Related Work & Insights¶
- vs. DDPM / ε-prediction: DDPM found that predicting noise is much better than predicting \(x\) and made it the default, but that was a conclusion drawn from low-dimensional scenarios; this paper points out that the opposite is true under high-dimensional large patches, where \(\epsilon\)-prediction collapses catastrophically.
- vs. Salimans & Ho (v-prediction): They attributed the issue to loss reweighting on low-dimensional CIFAR-10 + U-Net, where most of the 9 combinations could work. This paper proves on high-dimensional ImageNet that the reweighting explanation is insufficient; the true variable is whether the output space lies on the manifold.

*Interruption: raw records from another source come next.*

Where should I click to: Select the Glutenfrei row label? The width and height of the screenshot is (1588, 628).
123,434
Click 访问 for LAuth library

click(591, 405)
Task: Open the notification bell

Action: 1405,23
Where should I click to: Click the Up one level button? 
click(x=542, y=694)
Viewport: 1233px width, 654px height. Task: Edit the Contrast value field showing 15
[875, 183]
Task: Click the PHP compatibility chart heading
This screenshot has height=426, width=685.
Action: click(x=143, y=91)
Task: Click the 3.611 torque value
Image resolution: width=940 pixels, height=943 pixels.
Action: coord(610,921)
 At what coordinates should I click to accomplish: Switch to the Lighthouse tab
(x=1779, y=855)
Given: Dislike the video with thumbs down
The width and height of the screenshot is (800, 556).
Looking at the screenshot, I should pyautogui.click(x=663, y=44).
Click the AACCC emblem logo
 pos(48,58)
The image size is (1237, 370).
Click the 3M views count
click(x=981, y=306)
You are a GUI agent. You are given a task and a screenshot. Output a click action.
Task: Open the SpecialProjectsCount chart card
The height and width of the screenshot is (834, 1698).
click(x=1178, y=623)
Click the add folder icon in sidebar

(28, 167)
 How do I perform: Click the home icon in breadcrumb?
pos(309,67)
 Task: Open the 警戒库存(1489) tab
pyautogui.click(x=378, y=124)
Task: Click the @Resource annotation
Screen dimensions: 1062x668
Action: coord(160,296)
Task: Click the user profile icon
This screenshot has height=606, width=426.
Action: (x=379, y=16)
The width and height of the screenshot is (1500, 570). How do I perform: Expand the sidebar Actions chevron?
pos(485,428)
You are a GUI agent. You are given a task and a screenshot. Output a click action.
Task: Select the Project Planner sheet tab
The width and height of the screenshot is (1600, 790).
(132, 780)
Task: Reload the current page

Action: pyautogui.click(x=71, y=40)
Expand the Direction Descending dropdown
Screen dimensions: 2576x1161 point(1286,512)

- vs. LDM / Latent Diffusion (DiT, SiT, REPA, LightningDiT, RAE): They "hide" the high-dimensional challenges "inside the latent space" using pre-trained VAEs/tokenizers + perceptual losses + DINOv2 alignment. JiT directly solves the problem on pixels in a self-contained manner, reaching a competitive FID without any pre-trained components.
- vs. Pixel-space Diffusion (ADM, RIN, SiD/SiD2, PixNerd, PixelFlow): These methods bypass the bottleneck relying on dense convolutions, hierarchical small patches, NeRF heads, or representation alignment, making them FLOP-heavy and sacrificing the versatility of standard Transformers. JiT is a pure vanilla ViT, computationally friendly, and doubling the resolution does not introduce quadratic scaling costs.
- Insights: In any generation or reconstruction task where "low-dimensional signals are buried in high-dimensional observations," priority should be given to letting the network directly predict the clean signal rather than residuals/noise, and attempting low-rank bottleneck embeddings.
Rating¶
- Novelty: ⭐⭐⭐⭐⭐ It reframes "what diffusion should predict" as a first-principles question using the manifold assumption, disrupting the intuition that "high dimensions require large hidden layers."
- Experimental Thoroughness: ⭐⭐⭐⭐ Covers toy experiments \(\to\) ImageNet 256/512/1024, \(3 \times 3\) grid ablations, bottlenecks, noise, and scaling, but is limited to class-conditional ImageNet.
- Writing Quality: ⭐⭐⭐⭐⭐ Clear chain of reasoning; the toy experiment + \(3 \times 3\) grid argue the core claim irrefutably.
- Value: ⭐⭐⭐⭐⭐ The self-contained Diffusion+Transformer paradigm holds great potential impact for cross-domain fields lacking tokenizers (e.g., scientific data).